### Prompt
Give back the full listing exactly as it appears below.

### Data to examine

....................

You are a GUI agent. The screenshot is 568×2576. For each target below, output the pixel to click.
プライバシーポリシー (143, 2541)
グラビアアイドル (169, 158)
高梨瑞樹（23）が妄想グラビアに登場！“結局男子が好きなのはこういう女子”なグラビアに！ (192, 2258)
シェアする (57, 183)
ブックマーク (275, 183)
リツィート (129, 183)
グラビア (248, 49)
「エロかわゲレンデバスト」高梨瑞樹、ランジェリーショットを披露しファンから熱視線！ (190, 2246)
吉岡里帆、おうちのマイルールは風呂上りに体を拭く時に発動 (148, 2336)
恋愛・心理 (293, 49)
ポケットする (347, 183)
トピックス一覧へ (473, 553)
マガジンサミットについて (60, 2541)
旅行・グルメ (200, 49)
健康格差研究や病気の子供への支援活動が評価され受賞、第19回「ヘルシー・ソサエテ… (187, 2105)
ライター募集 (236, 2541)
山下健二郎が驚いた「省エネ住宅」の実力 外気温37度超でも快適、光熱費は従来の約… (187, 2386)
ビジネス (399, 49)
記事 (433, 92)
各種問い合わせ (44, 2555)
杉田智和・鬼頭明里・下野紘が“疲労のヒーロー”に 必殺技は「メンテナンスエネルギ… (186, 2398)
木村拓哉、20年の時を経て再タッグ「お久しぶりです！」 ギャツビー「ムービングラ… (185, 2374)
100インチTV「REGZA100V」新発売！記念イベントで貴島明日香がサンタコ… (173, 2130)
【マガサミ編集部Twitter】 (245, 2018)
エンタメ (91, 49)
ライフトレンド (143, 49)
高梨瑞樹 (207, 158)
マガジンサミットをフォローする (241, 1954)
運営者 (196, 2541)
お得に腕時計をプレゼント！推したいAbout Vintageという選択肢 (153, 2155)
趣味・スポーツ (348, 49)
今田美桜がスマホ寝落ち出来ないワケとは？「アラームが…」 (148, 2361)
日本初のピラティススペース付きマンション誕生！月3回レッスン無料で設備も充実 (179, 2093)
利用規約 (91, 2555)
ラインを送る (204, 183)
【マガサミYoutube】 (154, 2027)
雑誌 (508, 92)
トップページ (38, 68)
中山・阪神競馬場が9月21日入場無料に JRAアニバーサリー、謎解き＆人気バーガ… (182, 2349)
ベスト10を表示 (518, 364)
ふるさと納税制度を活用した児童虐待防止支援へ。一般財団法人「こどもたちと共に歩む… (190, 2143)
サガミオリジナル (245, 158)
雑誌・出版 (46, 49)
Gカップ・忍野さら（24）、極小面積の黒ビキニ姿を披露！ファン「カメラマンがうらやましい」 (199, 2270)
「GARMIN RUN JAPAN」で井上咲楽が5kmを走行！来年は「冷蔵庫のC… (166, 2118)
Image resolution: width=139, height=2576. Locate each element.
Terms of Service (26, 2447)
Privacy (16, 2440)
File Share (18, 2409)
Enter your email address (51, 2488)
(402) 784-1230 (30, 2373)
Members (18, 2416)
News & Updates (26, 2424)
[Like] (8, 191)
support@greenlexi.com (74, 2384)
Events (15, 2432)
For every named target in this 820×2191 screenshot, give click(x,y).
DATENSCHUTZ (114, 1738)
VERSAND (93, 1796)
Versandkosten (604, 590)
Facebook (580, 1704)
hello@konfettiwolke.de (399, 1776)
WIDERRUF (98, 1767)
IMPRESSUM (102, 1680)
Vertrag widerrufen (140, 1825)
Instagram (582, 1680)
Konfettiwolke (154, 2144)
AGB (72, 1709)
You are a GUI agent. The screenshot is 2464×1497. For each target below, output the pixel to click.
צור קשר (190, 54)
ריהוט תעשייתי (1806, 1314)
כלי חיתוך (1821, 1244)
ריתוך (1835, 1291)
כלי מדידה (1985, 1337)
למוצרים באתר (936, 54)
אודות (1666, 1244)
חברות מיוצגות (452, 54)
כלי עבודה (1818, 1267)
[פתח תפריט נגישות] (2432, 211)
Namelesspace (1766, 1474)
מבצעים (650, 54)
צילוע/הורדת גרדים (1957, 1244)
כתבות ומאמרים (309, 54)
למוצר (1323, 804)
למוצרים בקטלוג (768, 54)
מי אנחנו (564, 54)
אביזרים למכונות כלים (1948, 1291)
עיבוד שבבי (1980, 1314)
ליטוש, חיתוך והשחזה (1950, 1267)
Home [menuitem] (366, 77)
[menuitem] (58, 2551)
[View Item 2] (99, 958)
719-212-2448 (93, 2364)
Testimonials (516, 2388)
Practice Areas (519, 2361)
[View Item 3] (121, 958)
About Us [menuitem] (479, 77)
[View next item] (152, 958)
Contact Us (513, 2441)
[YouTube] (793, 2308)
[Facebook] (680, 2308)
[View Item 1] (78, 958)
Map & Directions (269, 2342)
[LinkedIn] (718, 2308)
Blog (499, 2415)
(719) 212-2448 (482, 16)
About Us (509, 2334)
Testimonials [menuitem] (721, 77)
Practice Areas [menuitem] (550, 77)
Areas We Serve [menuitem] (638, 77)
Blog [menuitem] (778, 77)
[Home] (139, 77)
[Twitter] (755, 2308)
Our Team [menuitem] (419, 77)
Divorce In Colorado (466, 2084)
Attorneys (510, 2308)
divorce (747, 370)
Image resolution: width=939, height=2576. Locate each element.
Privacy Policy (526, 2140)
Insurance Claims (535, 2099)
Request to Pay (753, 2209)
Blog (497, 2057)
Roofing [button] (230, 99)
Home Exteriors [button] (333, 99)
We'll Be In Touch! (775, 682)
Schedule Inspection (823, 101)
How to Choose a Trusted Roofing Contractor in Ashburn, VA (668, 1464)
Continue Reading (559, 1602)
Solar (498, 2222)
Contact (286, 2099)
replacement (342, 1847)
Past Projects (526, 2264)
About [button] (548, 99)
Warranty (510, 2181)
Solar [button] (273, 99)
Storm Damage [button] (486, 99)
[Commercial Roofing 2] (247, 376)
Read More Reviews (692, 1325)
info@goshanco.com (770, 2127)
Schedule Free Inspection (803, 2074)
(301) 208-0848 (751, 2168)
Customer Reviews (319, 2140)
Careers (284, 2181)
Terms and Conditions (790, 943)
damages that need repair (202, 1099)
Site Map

....................

### The completed task
You are a GUI agent. The screenshot is 568×2576. For each target below, output the pixel to click.
プライバシーポリシー (143, 2541)
グラビアアイドル (169, 158)
高梨瑞樹（23）が妄想グラビアに登場！“結局男子が好きなのはこういう女子”なグラビアに！ (192, 2258)
シェアする (57, 183)
ブックマーク (275, 183)
リツィート (129, 183)
グラビア (248, 49)
「エロかわゲレンデバスト」高梨瑞樹、ランジェリーショットを披露しファンから熱視線！ (190, 2246)
吉岡里帆、おうちのマイルールは風呂上りに体を拭く時に発動 (148, 2336)
恋愛・心理 (293, 49)
ポケットする (347, 183)
トピックス一覧へ (473, 553)
マガジンサミットについて (60, 2541)
旅行・グルメ (200, 49)
健康格差研究や病気の子供への支援活動が評価され受賞、第19回「ヘルシー・ソサエテ… (187, 2105)
ライター募集 (236, 2541)
山下健二郎が驚いた「省エネ住宅」の実力 外気温37度超でも快適、光熱費は従来の約… (187, 2386)
ビジネス (399, 49)
記事 (433, 92)
各種問い合わせ (44, 2555)
杉田智和・鬼頭明里・下野紘が“疲労のヒーロー”に 必殺技は「メンテナンスエネルギ… (186, 2398)
木村拓哉、20年の時を経て再タッグ「お久しぶりです！」 ギャツビー「ムービングラ… (185, 2374)
100インチTV「REGZA100V」新発売！記念イベントで貴島明日香がサンタコ… (173, 2130)
【マガサミ編集部Twitter】 (245, 2018)
エンタメ (91, 49)
ライフトレンド (143, 49)
高梨瑞樹 (207, 158)
マガジンサミットをフォローする (241, 1954)
運営者 (196, 2541)
お得に腕時計をプレゼント！推したいAbout Vintageという選択肢 (153, 2155)
趣味・スポーツ (348, 49)
今田美桜がスマホ寝落ち出来ないワケとは？「アラームが…」 (148, 2361)
日本初のピラティススペース付きマンション誕生！月3回レッスン無料で設備も充実 (179, 2093)
利用規約 (91, 2555)
ラインを送る (204, 183)
【マガサミYoutube】 (154, 2027)
雑誌 (508, 92)
トップページ (38, 68)
中山・阪神競馬場が9月21日入場無料に JRAアニバーサリー、謎解き＆人気バーガ… (182, 2349)
ベスト10を表示 (518, 364)
ふるさと納税制度を活用した児童虐待防止支援へ。一般財団法人「こどもたちと共に歩む… (190, 2143)
サガミオリジナル (245, 158)
雑誌・出版 (46, 49)
Gカップ・忍野さら（24）、極小面積の黒ビキニ姿を披露！ファン「カメラマンがうらやましい」 (199, 2270)
「GARMIN RUN JAPAN」で井上咲楽が5kmを走行！来年は「冷蔵庫のC… (166, 2118)
Image resolution: width=139, height=2576. Locate each element.
Terms of Service (26, 2447)
Privacy (16, 2440)
File Share (18, 2409)
Enter your email address (51, 2488)
(402) 784-1230 (30, 2373)
Members (18, 2416)
News & Updates (26, 2424)
[Like] (8, 191)
support@greenlexi.com (74, 2384)
Events (15, 2432)
For every named target in this 820×2191 screenshot, give click(x,y).
DATENSCHUTZ (114, 1738)
VERSAND (93, 1796)
Versandkosten (604, 590)
Facebook (580, 1704)
hello@konfettiwolke.de (399, 1776)
WIDERRUF (98, 1767)
IMPRESSUM (102, 1680)
Vertrag widerrufen (140, 1825)
Instagram (582, 1680)
Konfettiwolke (154, 2144)
AGB (72, 1709)
You are a GUI agent. The screenshot is 2464×1497. For each target below, output the pixel to click.
צור קשר (190, 54)
ריהוט תעשייתי (1806, 1314)
כלי חיתוך (1821, 1244)
ריתוך (1835, 1291)
כלי מדידה (1985, 1337)
למוצרים באתר (936, 54)
אודות (1666, 1244)
חברות מיוצגות (452, 54)
כלי עבודה (1818, 1267)
[פתח תפריט נגישות] (2432, 211)
Namelesspace (1766, 1474)
מבצעים (650, 54)
צילוע/הורדת גרדים (1957, 1244)
כתבות ומאמרים (309, 54)
למוצר (1323, 804)
למוצרים בקטלוג (768, 54)
מי אנחנו (564, 54)
אביזרים למכונות כלים (1948, 1291)
עיבוד שבבי (1980, 1314)
ליטוש, חיתוך והשחזה (1950, 1267)
Home [menuitem] (366, 77)
[menuitem] (58, 2551)
[View Item 2] (99, 958)
719-212-2448 (93, 2364)
Testimonials (516, 2388)
Practice Areas (519, 2361)
[View Item 3] (121, 958)
About Us [menuitem] (479, 77)
[View next item] (152, 958)
Contact Us (513, 2441)
[YouTube] (793, 2308)
[Facebook] (680, 2308)
[View Item 1] (78, 958)
Map & Directions (269, 2342)
[LinkedIn] (718, 2308)
Blog (499, 2415)
(719) 212-2448 (482, 16)
About Us (509, 2334)
Testimonials [menuitem] (721, 77)
Practice Areas [menuitem] (550, 77)
Areas We Serve [menuitem] (638, 77)
Blog [menuitem] (778, 77)
[Home] (139, 77)
[Twitter] (755, 2308)
Our Team [menuitem] (419, 77)
Divorce In Colorado (466, 2084)
Attorneys (510, 2308)
divorce (747, 370)
Image resolution: width=939, height=2576. Locate each element.
Privacy Policy (526, 2140)
Insurance Claims (535, 2099)
Request to Pay (753, 2209)
Blog (497, 2057)
Roofing [button] (230, 99)
Home Exteriors [button] (333, 99)
We'll Be In Touch! (775, 682)
Schedule Inspection (823, 101)
How to Choose a Trusted Roofing Contractor in Ashburn, VA (668, 1464)
Continue Reading (559, 1602)
Solar (498, 2222)
Contact (286, 2099)
replacement (342, 1847)
Past Projects (526, 2264)
About [button] (548, 99)
Warranty (510, 2181)
Solar [button] (273, 99)
Storm Damage [button] (486, 99)
[Commercial Roofing 2] (247, 376)
Read More Reviews (692, 1325)
info@goshanco.com (770, 2127)
Schedule Free Inspection (803, 2074)
(301) 208-0848 (751, 2168)
Customer Reviews (319, 2140)
Careers (284, 2181)
Terms and Conditions (790, 943)
damages that need repair (202, 1099)
Site Map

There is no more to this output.